- _WHAT YOU NEED TO DO_:
• a. Copy the bio n-butanol article word for word from "Trade Resources Industry" up to and including "own the technology.".
• b. Continue the article on the GranBio and Rhodia bio n-butanol agreement, starting after its last sentence.

- _EXERCISE TEXT_:
○ ○ ○ ○ ○ ○ ○

Trade Resources Industry Views Granbio and Rhodia Have Signed an Agreement to Produce Bio N-Butanol

Granbio and Rhodia Have Signed an Agreement to Produce Bio N-Butanol

GranBio, a Brazilian biotechnology company, and Rhodia, a Solvay Group company, have signed an agreement to create a partnership to produce bio n-butanol.

Bio n-butanol is made from sugar cane straw and bagasse, the same raw material that is used to manufacture second-generation ethanol and which is abundant in Brazil.

Under the partnership, the companies plan to build the world's first biomass-based n-butanol plant in Brazil, which will enter into operation in 2015. Both companies will benefit from agreements that each of them has already made with companies that own the technology.

The project is a key step for GranBio and Rhodia in the manufacturing of chemicals made from renewable sources.

"The partnership with Rhodia is fully aligned with our business partnership model and our strategy to develop solutions that can replace fossil fuels and chemicals with renewable products," says Bernardo Gradin, CEO of GranBio.

"This innovative project reflects our focus on technologies based on renewable resources, and the partnership with Brazil's GranBio demonstrates our confidence in the country's great potential in this field," says Vincent Kamel, CEO of Coatis, a Solvay Group business unit based in Brazil.

An essential chemical in the production of acrylates and methacrylates, n-butanol is widely used in the paint and solvent industries, in which Solvay is South America's market leader.

The investment in the biomass-based n-butanol plant requires the approval of the companies' boards. The structure of the agreement is to be submitted for clearance by Brazil's antitrust body, CADE.

○ ○ ○ ○ ○ ○ ○

- _DATASET EXTRACT_:

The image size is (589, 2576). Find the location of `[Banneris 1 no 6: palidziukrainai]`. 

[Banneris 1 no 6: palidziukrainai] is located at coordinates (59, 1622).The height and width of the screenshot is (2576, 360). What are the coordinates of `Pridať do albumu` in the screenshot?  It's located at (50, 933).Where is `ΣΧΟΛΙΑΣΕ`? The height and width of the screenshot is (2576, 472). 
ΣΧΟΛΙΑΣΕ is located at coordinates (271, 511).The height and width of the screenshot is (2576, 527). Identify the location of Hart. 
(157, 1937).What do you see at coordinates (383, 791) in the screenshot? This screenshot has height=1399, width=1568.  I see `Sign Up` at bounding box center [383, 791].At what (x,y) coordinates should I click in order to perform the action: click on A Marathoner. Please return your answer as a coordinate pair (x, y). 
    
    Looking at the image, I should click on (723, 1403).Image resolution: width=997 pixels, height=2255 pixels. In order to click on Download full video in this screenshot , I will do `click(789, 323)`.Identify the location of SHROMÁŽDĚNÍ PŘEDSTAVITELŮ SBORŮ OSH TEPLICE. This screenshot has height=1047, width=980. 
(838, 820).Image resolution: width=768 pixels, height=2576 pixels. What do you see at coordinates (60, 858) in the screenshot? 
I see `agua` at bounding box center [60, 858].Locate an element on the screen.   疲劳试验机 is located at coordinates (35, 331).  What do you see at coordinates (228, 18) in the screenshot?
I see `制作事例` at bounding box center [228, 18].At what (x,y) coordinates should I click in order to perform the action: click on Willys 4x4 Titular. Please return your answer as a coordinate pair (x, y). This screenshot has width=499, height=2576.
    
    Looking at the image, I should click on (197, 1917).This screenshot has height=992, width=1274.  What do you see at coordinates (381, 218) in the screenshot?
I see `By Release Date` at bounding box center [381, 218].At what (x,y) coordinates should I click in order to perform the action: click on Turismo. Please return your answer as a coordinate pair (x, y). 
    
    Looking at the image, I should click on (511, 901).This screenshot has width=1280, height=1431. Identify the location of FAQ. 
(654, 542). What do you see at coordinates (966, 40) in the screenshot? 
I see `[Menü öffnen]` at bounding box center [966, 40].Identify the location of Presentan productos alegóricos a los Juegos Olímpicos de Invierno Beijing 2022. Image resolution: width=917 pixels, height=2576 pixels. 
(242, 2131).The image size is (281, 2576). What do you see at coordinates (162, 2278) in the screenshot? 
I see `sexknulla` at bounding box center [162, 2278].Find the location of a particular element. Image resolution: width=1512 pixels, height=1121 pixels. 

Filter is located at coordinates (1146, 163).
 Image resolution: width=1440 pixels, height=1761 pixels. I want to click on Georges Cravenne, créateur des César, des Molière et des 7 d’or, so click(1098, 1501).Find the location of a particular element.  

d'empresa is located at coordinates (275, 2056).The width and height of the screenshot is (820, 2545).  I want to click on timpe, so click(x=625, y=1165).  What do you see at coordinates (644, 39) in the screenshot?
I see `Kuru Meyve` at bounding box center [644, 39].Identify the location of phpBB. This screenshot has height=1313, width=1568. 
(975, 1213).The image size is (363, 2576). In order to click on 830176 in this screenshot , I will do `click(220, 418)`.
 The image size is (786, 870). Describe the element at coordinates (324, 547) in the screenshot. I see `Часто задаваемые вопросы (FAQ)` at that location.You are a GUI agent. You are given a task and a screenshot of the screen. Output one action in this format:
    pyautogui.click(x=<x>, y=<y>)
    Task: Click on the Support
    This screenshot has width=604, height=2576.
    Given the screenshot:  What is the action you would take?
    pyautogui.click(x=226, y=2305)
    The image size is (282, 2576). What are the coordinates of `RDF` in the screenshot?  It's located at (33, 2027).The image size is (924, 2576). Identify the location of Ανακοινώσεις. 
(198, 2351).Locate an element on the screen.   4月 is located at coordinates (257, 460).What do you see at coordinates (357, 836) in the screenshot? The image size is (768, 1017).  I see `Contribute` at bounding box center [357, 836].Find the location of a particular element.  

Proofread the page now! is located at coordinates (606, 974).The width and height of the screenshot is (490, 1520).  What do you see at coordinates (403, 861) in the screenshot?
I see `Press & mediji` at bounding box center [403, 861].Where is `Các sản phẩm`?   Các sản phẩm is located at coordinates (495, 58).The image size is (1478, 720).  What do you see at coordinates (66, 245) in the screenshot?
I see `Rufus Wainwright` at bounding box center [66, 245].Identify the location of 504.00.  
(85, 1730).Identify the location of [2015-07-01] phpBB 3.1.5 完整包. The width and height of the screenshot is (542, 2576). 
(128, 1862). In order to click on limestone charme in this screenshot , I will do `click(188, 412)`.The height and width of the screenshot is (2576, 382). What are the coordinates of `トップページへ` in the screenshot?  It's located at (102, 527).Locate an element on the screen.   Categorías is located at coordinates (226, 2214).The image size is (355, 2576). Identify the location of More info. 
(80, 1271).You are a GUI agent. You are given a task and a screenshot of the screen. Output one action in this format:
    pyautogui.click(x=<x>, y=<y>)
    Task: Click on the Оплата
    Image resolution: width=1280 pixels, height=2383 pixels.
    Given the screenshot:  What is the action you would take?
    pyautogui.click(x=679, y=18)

○ ○ ○ ○ ○ ○ ○

- _LIST OF ANSWERS_:
• a.
Trade Resources Industry Views Granbio and Rhodia Have Signed an Agreement to Produce Bio N-Butanol

Granbio and Rhodia Have Signed an Agreement to Produce Bio N-Butanol

GranBio, a Brazilian biotechnology company, and Rhodia, a Solvay Group company, have signed an agreement to create a partnership to produce bio n-butanol.

Bio n-butanol is made from sugar cane straw and bagasse, the same raw material that is used to manufacture second-generation ethanol and which is abundant in Brazil.

Under the partnership, the companies plan to build the world's first biomass-based n-butanol plant in Brazil, which will enter into operation in 2015. Both companies will benefit from agreements that each of them has already made with companies that own the technology.

• b.
GRANBIO is a Brazilian company, controlled by Gran Investimentos, a holding company owned by the Gradin family. The company focuses on pioneering in biofuels and biochemicals. As a biotechnology company, GranBio develops proprietary technologies and strategic alliances to be scaled industrially in Brazil. Its second generation (2G) ethanol plant in Alagoas, one of the world's first, will enter operation in early 2014. In a R$ 350 million investment, nominal production capacity will be 82 million liters per year. 

COATIS, a Solvay Group global business unit, is a leading Latin American manufacturer of phenol, derivatives, and oxygenated solvents, which play an important role in such sectors as the civil construction, automotive, adhesive, paint and industrial coating industries. In line with the Group's growth strategy, Coatis has a prominent position in sustainable development, a strong presence in emerging countries, a competitive portfolio in the markets it operates in, and access to renewable raw materials, such as ethanol and glycerol.